With the release of Spark 2.2.0, they've touted the initial release of the cost based optimizer. This article explains what is included and how it's likely to affect you.
The release notes contain the following highlights for the cost based optimizer:
- SPARK-17075 SPARK-17076 SPARK-19020 SPARK-17077 SPARK-19350: Cardinality estimation for filter, join, aggregate, project and limit/sample operators
- SPARK-17080: Cost-based join re-ordering
- SPARK-17626: TPC-DS performance improvements using star-schema heuristics
We'll go into what each of these mean and how they depend on eachother but an important thing to note is that all of
these changes require
spark.sql.cbo.enabled=true to be able to take effect.
Also keep in mind that these are specific improvements to the query optimizer, this means that you're not likely to see changes to the execution time of your plans if you have already hand optimized them and in fact, turning on CBO may change the behavior in ways you don't expect so it's worth carefully testing in these cases.
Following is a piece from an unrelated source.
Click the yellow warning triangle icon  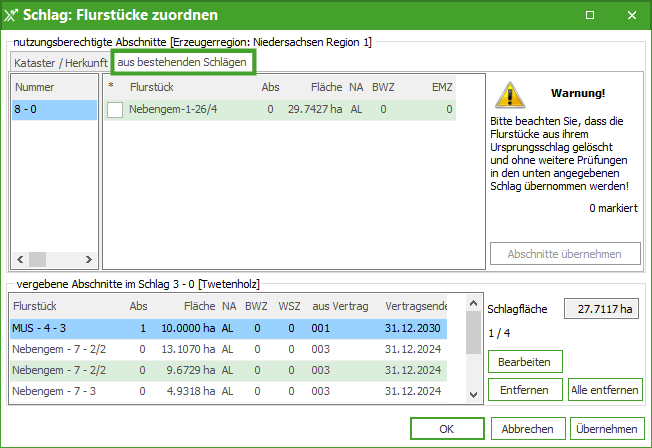click(512, 94)
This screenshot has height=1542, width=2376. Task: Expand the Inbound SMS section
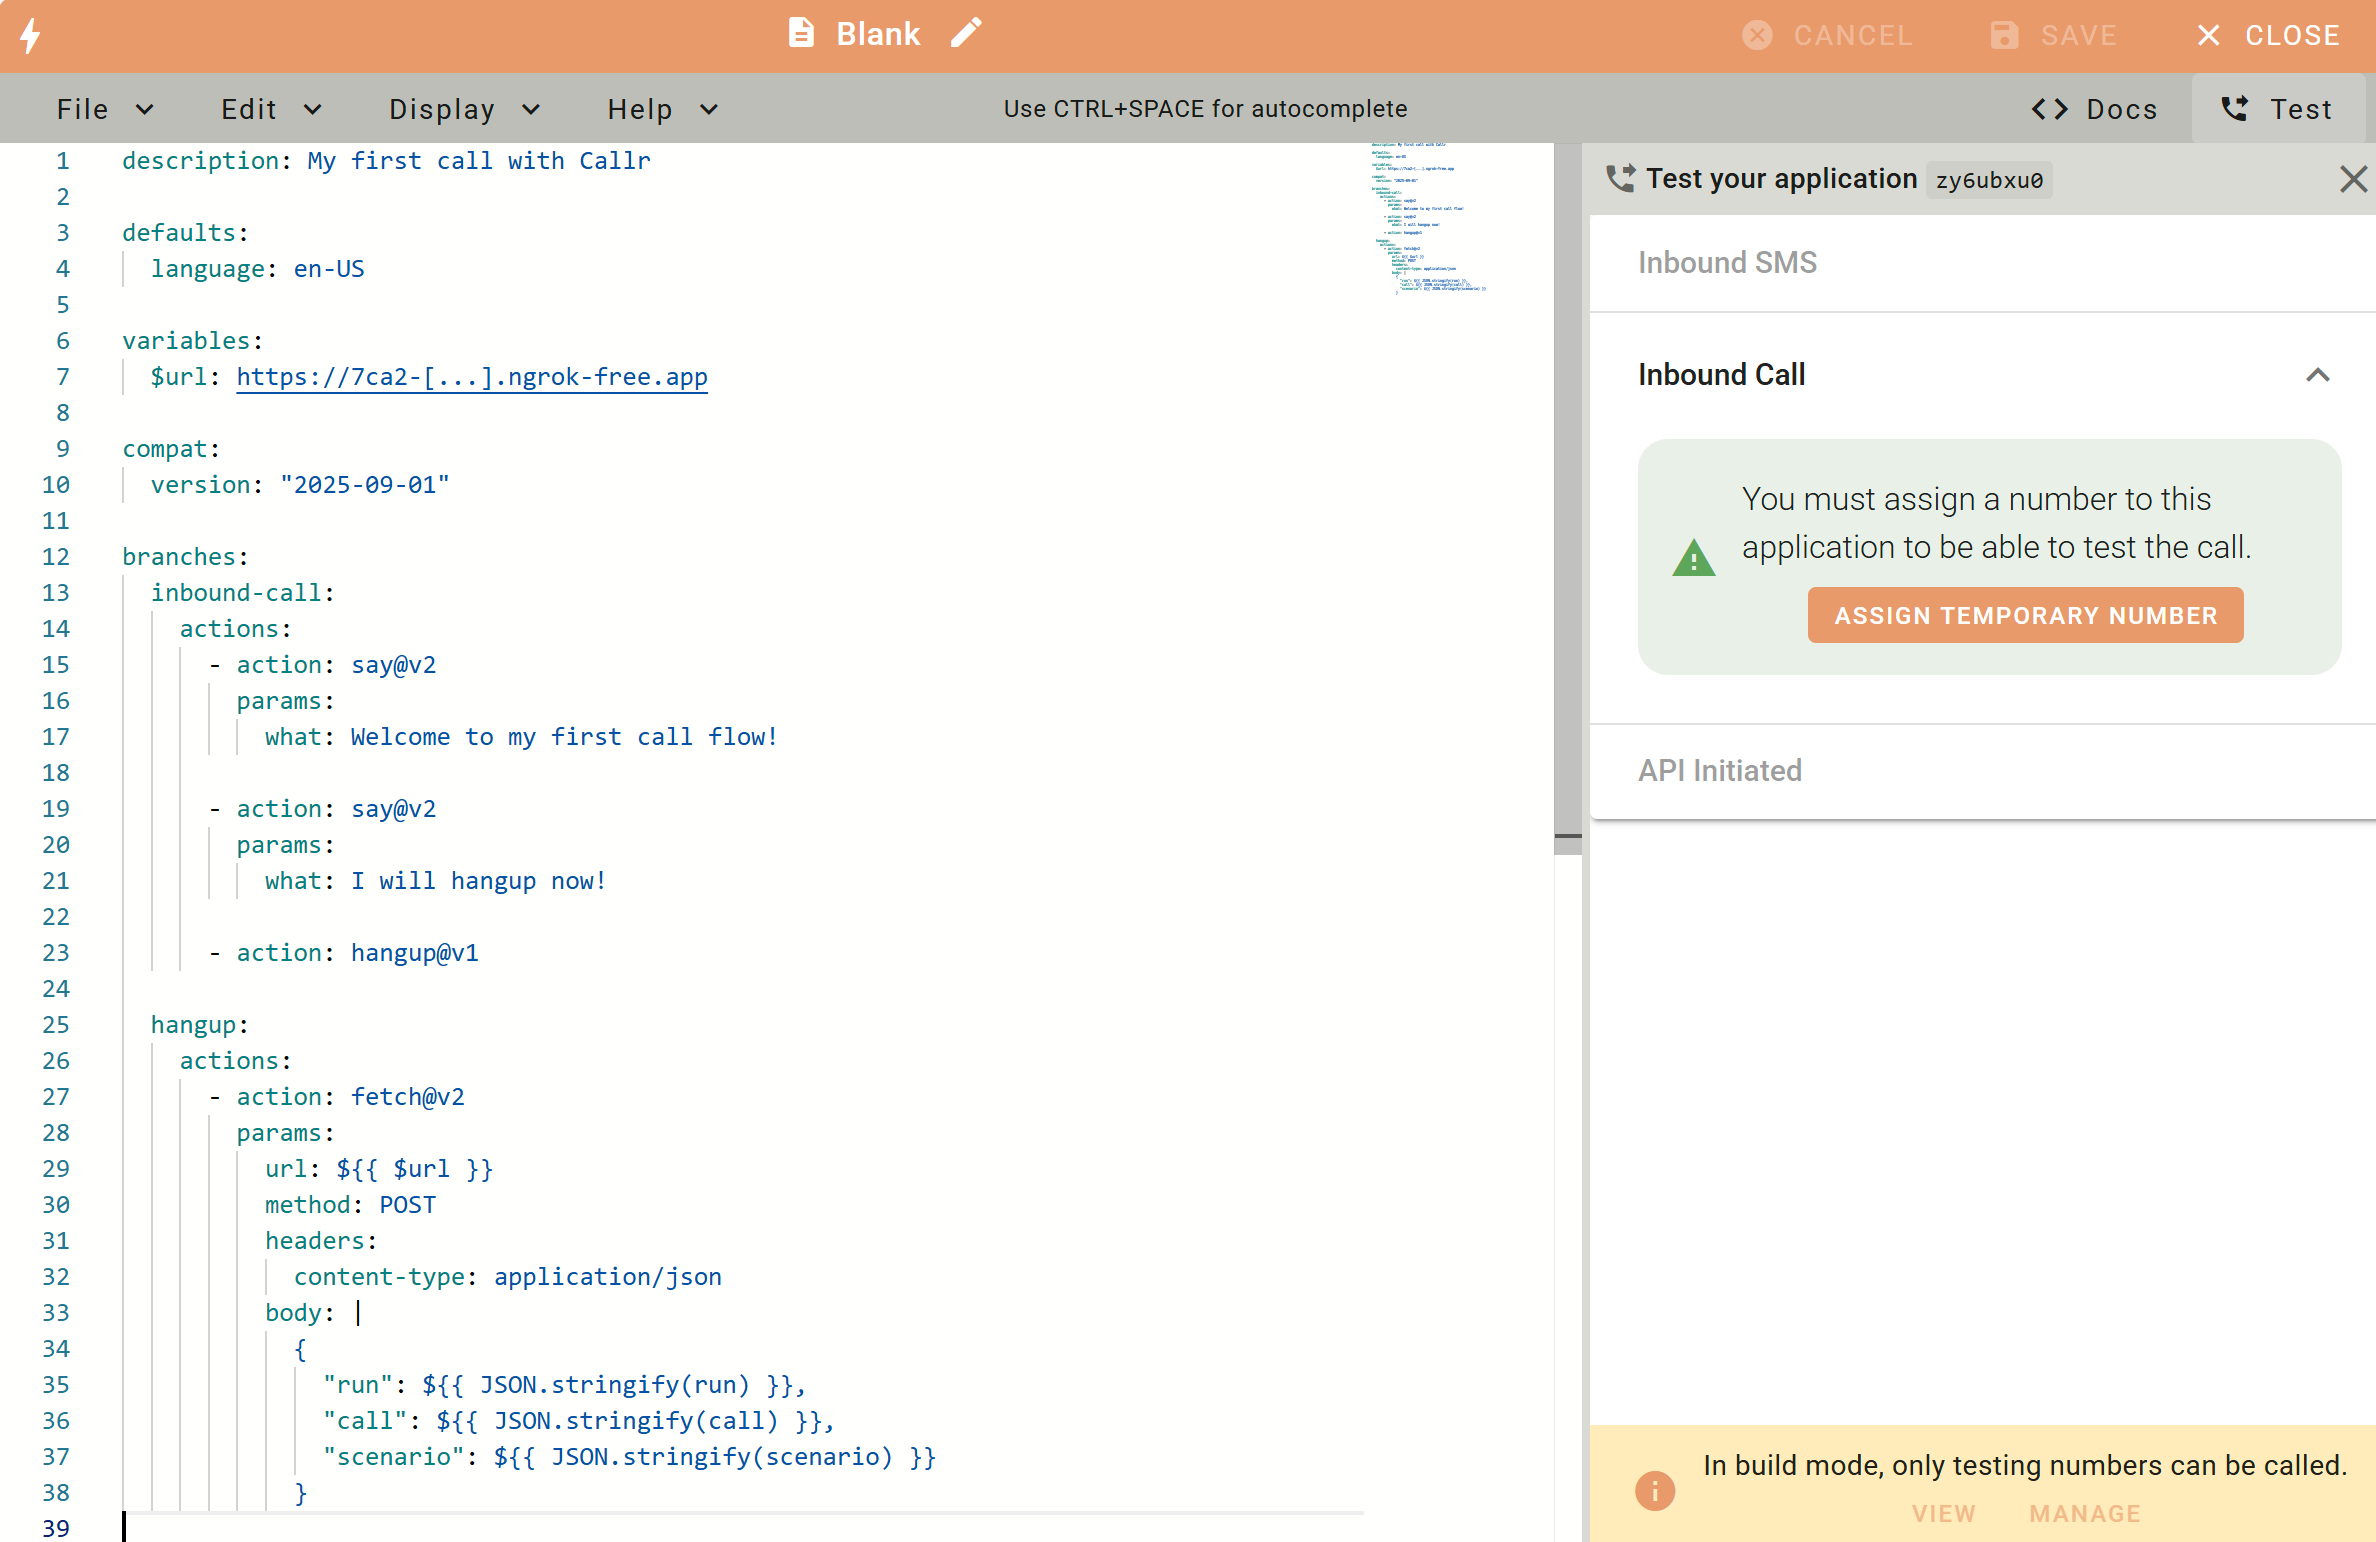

But, for code where users are writing arbitrary queries, or in which you data is not known beforehand, the optimizer may now be able to generate more efficient execution plans.
If you're looking for a quick primer on how the query optimization in general works, check out my guide on the Spark SQL Query Planner and Optimizer.
The cost based optimizations appear to depend primarily on the ColumnStat class (not to be confused with ColumnStats which is for execution of in-memory columnar stuff, not planning) which contains details about the data contained within a single column across the entire dataset. This is generally just min, max, cardinality, null count, total row count but it can optionally be overriden for other column types to contain different information.
It's important to note that even with the CBO changes, this stuff is pretty much only generated if you use ANALYZE COLUMN and manually generate stats or pull it in from a Hive metastore.
Until now, operations would all only estimate sizeInBytes, so if you performed a projection, the new column would not have cardinality, or min/max estimates, just size in bytes.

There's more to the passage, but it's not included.